## Work to complete:
Copy out every line of the material below exactly as it stands.
··········
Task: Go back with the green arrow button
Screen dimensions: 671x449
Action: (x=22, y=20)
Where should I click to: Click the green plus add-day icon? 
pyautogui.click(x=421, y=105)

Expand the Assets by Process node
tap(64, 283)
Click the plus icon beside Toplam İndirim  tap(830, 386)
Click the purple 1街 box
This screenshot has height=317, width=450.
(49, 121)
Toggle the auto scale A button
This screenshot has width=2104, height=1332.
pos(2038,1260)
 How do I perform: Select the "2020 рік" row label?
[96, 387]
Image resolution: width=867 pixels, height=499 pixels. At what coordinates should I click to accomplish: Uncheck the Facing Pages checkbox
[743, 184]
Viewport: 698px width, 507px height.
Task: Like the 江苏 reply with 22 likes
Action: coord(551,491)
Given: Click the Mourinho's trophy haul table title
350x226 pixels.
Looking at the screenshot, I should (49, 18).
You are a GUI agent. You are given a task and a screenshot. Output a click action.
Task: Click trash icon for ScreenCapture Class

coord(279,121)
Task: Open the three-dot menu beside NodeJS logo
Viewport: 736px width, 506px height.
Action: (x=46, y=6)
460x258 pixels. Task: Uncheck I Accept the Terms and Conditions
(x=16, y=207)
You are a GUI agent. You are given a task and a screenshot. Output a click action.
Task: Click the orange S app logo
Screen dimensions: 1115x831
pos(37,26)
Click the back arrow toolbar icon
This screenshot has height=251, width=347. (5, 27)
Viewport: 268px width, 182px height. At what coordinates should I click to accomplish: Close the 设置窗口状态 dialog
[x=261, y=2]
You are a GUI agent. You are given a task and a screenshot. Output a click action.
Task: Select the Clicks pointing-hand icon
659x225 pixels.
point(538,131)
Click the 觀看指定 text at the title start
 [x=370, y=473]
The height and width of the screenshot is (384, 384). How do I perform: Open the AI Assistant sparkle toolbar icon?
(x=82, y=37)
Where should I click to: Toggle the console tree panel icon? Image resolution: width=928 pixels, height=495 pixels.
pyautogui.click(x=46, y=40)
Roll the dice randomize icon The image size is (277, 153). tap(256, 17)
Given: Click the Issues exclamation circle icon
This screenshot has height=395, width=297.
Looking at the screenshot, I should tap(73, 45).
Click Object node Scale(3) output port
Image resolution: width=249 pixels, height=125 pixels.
··········
## Expected answer:
Task: Go back with the green arrow button
Screen dimensions: 671x449
Action: (x=22, y=20)
Where should I click to: Click the green plus add-day icon? 
pyautogui.click(x=421, y=105)

Expand the Assets by Process node
tap(64, 283)
Click the plus icon beside Toplam İndirim  tap(830, 386)
Click the purple 1街 box
This screenshot has height=317, width=450.
(49, 121)
Toggle the auto scale A button
This screenshot has width=2104, height=1332.
pos(2038,1260)
 How do I perform: Select the "2020 рік" row label?
[96, 387]
Image resolution: width=867 pixels, height=499 pixels. At what coordinates should I click to accomplish: Uncheck the Facing Pages checkbox
[743, 184]
Viewport: 698px width, 507px height.
Task: Like the 江苏 reply with 22 likes
Action: coord(551,491)
Given: Click the Mourinho's trophy haul table title
350x226 pixels.
Looking at the screenshot, I should (49, 18).
You are a GUI agent. You are given a task and a screenshot. Output a click action.
Task: Click trash icon for ScreenCapture Class

coord(279,121)
Task: Open the three-dot menu beside NodeJS logo
Viewport: 736px width, 506px height.
Action: (x=46, y=6)
460x258 pixels. Task: Uncheck I Accept the Terms and Conditions
(x=16, y=207)
You are a GUI agent. You are given a task and a screenshot. Output a click action.
Task: Click the orange S app logo
Screen dimensions: 1115x831
pos(37,26)
Click the back arrow toolbar icon
This screenshot has height=251, width=347. (5, 27)
Viewport: 268px width, 182px height. At what coordinates should I click to accomplish: Close the 设置窗口状态 dialog
[x=261, y=2]
You are a GUI agent. You are given a task and a screenshot. Output a click action.
Task: Select the Clicks pointing-hand icon
659x225 pixels.
point(538,131)
Click the 觀看指定 text at the title start
 [x=370, y=473]
The height and width of the screenshot is (384, 384). How do I perform: Open the AI Assistant sparkle toolbar icon?
(x=82, y=37)
Where should I click to: Toggle the console tree panel icon? Image resolution: width=928 pixels, height=495 pixels.
pyautogui.click(x=46, y=40)
Roll the dice randomize icon The image size is (277, 153). tap(256, 17)
Given: Click the Issues exclamation circle icon
This screenshot has height=395, width=297.
Looking at the screenshot, I should tap(73, 45).
Click Object node Scale(3) output port
Image resolution: width=249 pixels, height=125 pixels.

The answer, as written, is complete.